Opening Night of the Bearcat Piano Festival

United StatesUnited States Beethoven, Schumann, Schubert: Frank Weinstock (piano), University of Cincinnati, College Conservatory of Music, Robert J. Werner Recital Hall, Cincinnati, OH. 6.2.2014 (RDA)

Beethoven: Capriccio in G Major, Op. 129
Schumann: Fantasy in C Major, Op.17
Schubert: Sonata in B-flat Major, D. 960

One can think of no one better than Frank Weinstock to kick off the Fifth Annual Bearcat Piano Festival, a celebratory week of piano recitals, part of the Guest Artist Series at the College Conservatory of Music of the University of Cincinnati.

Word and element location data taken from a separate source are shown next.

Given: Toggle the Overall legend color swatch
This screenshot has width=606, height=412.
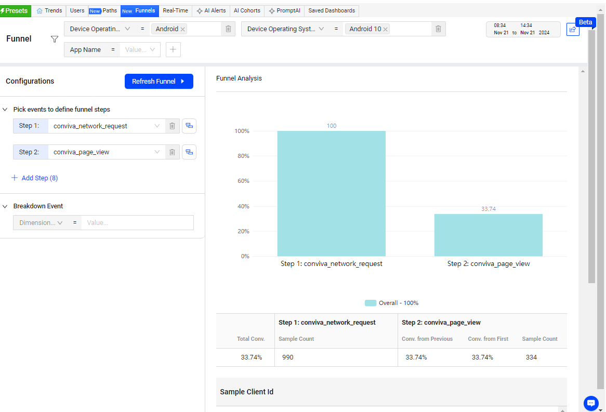Looking at the screenshot, I should (371, 303).
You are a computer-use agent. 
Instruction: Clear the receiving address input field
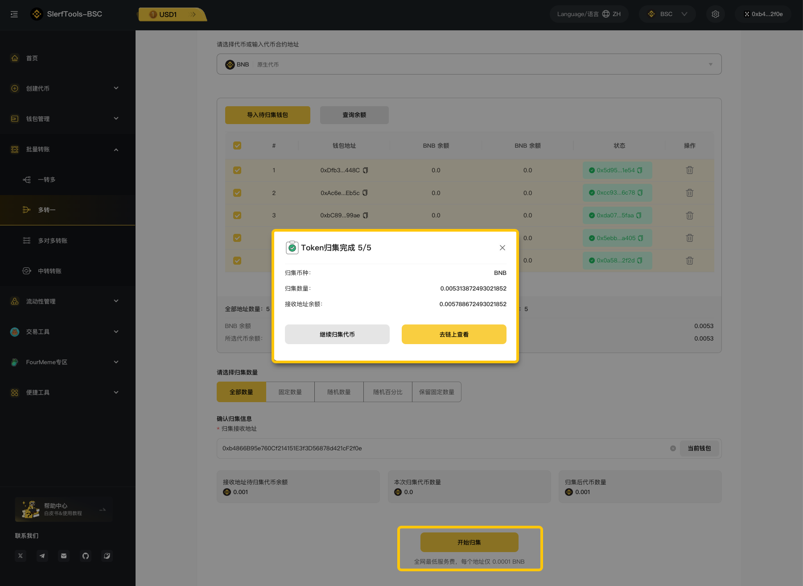(x=673, y=448)
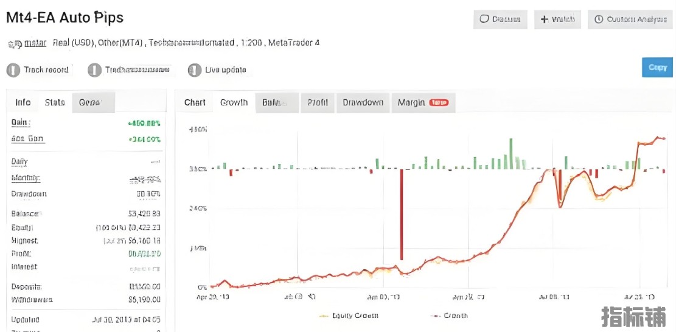Click the Live update status icon
Screen dimensions: 676x332
194,70
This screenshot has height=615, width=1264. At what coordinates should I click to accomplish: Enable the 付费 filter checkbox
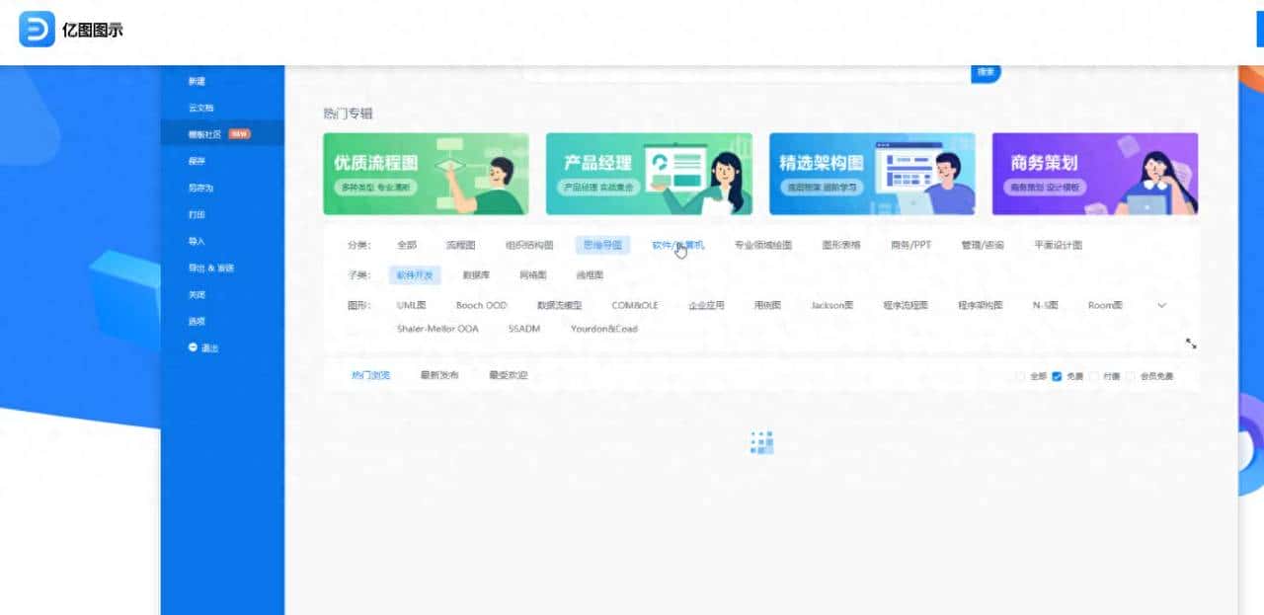(1093, 375)
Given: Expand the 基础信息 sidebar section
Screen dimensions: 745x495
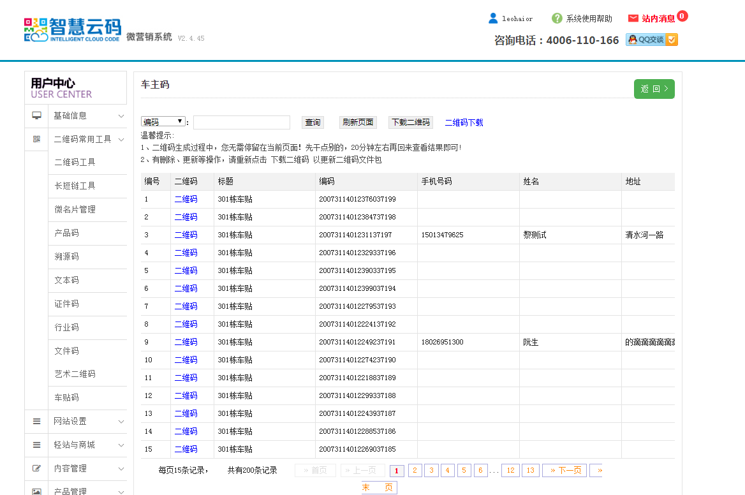Looking at the screenshot, I should pyautogui.click(x=87, y=116).
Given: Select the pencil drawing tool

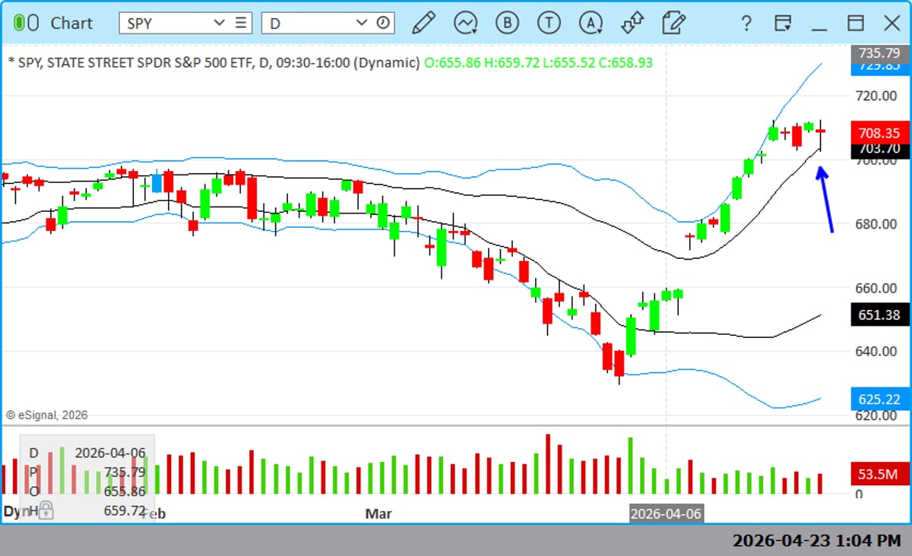Looking at the screenshot, I should point(425,23).
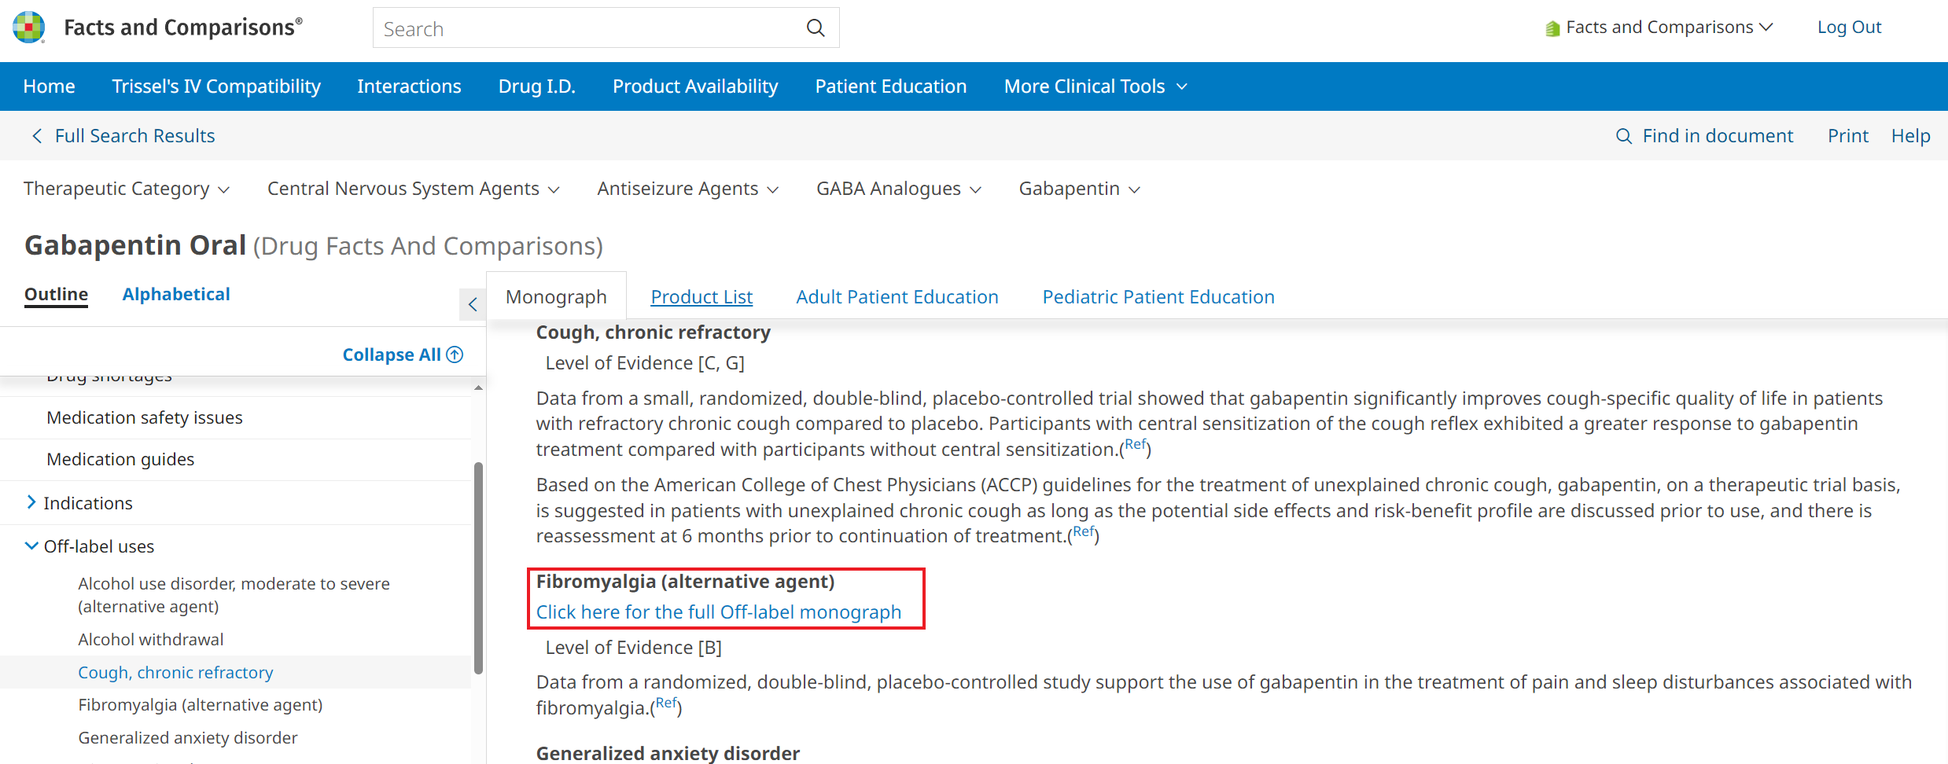
Task: Click back arrow to Full Search Results
Action: 36,136
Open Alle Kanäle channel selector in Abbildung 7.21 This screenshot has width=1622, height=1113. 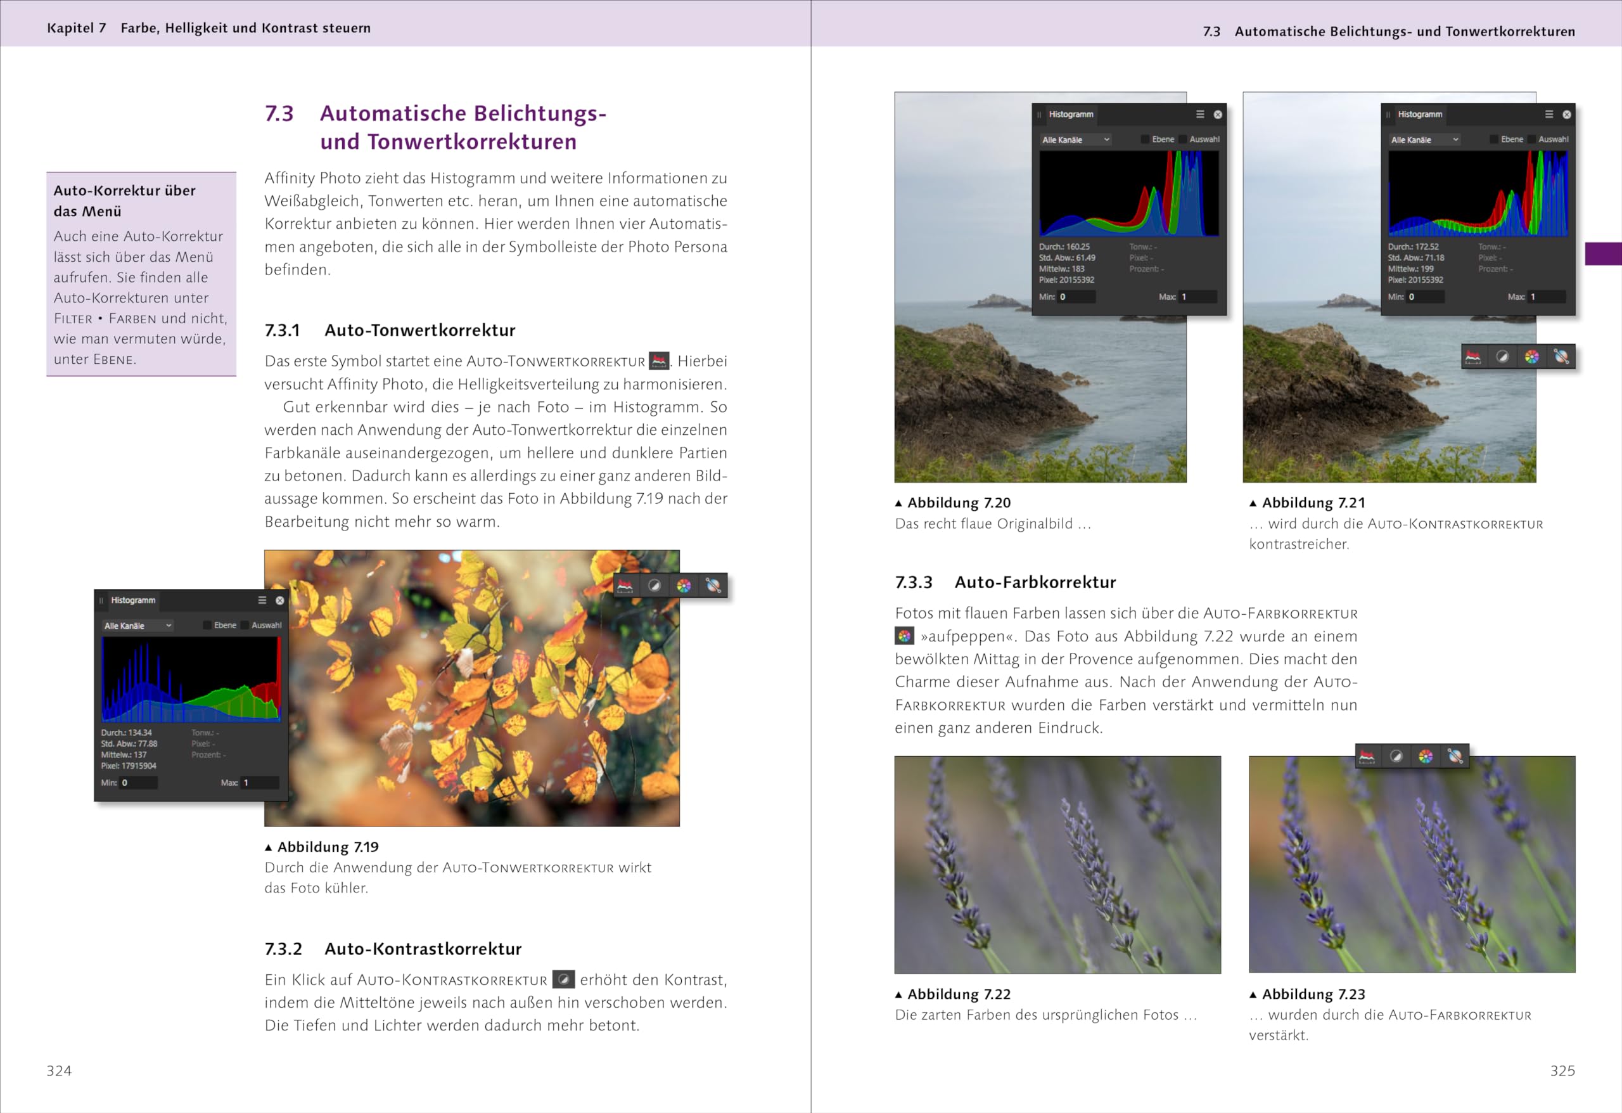click(1424, 140)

A recitalist, concert pianist, chamber musician and pedagogue with an illustrious career, Weinstock is Professor Emeritus of Piano at CCM, where he was a member of the faculty for thirty years, also serving as the school’s Associate Dean and Interim Dean.

Weinstock opened his recital with a perfect piece d’occasion, Beethoven’s finger-snagging Capriccio in G Major (a.k.a., “Search for a Lost Penny” and/or “Alla ingharese (sic) quasi un Capriccio”), playing with panache, humor, lightning speed and lightness of touch, before moving on to serious business with Schumann’s Fantasy in C Major.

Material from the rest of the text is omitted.